The nurse practitioner I'm seeing about my ADHD diagnosed me with bipolar disorder
She literally could not have surprised me more if she tried
This makes no sense to me but it's scaring me a lot :(
I don't really remember having manic episodes? Depressive maybe but it's usually after something bad happens to me and not really consistently....
I told her I put off making this appointment cuz I've been feeling really bad recently, then she just asked me a few questions like if people say I talk too much sometimes or if I do things impulsively and prescribed me an antipsychotic (aripiprazole) wtf
I asked some family and they haven't noticed anything like this... idk :(. Has this happened to anyone else? Am I just in denial? I'm afraid to take this drug she gave cuz I really don't need to be even more tired all the time... or tardive dyskinesia or something (unlikely, worst case)
Thank you so much for sharing your experience. I don't understand why she jumped to this diagnosis after maybe a combined total of spending 30 mins talking with me (This was our 2nd appointment and I saw her for the first time in person today).
Your experience of hypomania doesn't really sound like me at any time... I think. Occasionally I will get very invested in topics or projects which brings me a lot of satisfaction and I might sleep a bit less than usual and use a lot of caffeine to stay focused but I don't really feel more confident or any kind of all-encompassing euphoria or any desire to engage in any risky or impulsive behavior out of the ordinary. Idk :( I guess sleeping less is the most concerning... last time this happened I just felt "okay" as opposed to my usual "things are hopeless and I'm barely hanging on". I have a lot of anxiety about my health normally so it's hard to tell what's a real symptom or what I have convinced myself I have. It's hard to remember my behavior exactly too... I'm not sure if I was sleeping less or not last time.
Do you have depressive episodes? What are they like for you? I have been feeling pretty bad in the last month or so (although I usually always feel bad these days, depression, anxiety, etc). That same NP gave me some medication for my ADHD that didn't really help and made me feel a lot more anxious and maybe depressed around the same time. Then some other condition I have was getting worse. It's just so confusing :( I guess I have good reasons to feel worse than usual?
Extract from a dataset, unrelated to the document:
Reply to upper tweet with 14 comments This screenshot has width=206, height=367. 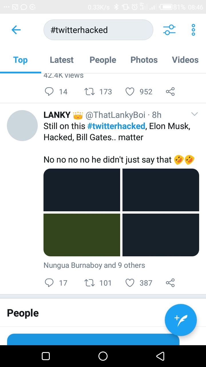click(49, 92)
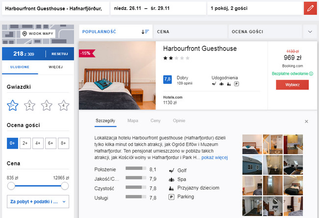The width and height of the screenshot is (319, 218).
Task: Click the minimum price slider handle
Action: [11, 186]
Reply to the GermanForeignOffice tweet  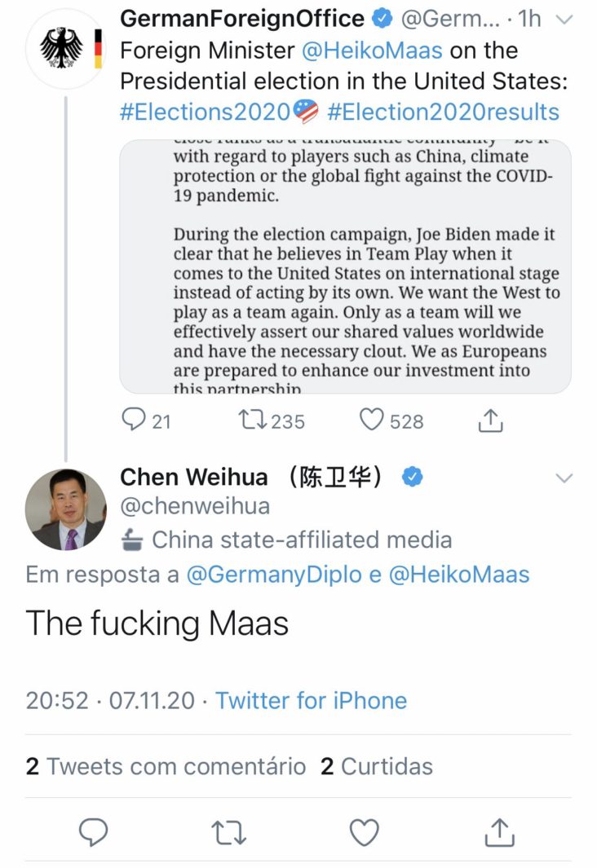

I'll ask my therapist about it tomorrow. It could get weird though because they both work in the same small clinic and my therapist referred me to her. Maybe I could ask my primary doctor about it too.
Yeah. I have Bipolar II. Depression is much more prominent than in BPI. I have extremely long periods of severe depression - Weeks, but more often months and sometimes years. Sometimes I can mostly function, other times it's completely debilitating to the point where I'm just shuffling from bed to the bathroom to the kitchen and back to bed for weeks or months at a time. This is, afaik, typical of Bipolar II - Extended periods of depression that can last weeks, months, or longer. Then periods of euthymia, normalcy. And then there are also hypomanic periods that can last weeks or rarely months.
Bipolar also tends to cause some serious cognitive problems with things like executive function, decision making, focusing on tasks. Part of the reason it's hard to diagnose is that many of the day to day symptoms overlap with ADHD and Autism. You can have a lot of symptoms that most bipolar people have, but you have ADHD or Autism (or a combination) because they have many similar symptoms. Like ADHD and Bipolar both cause problems with sleep, so lack of sleep and poor sleep isn't enough to diagnose one or the other.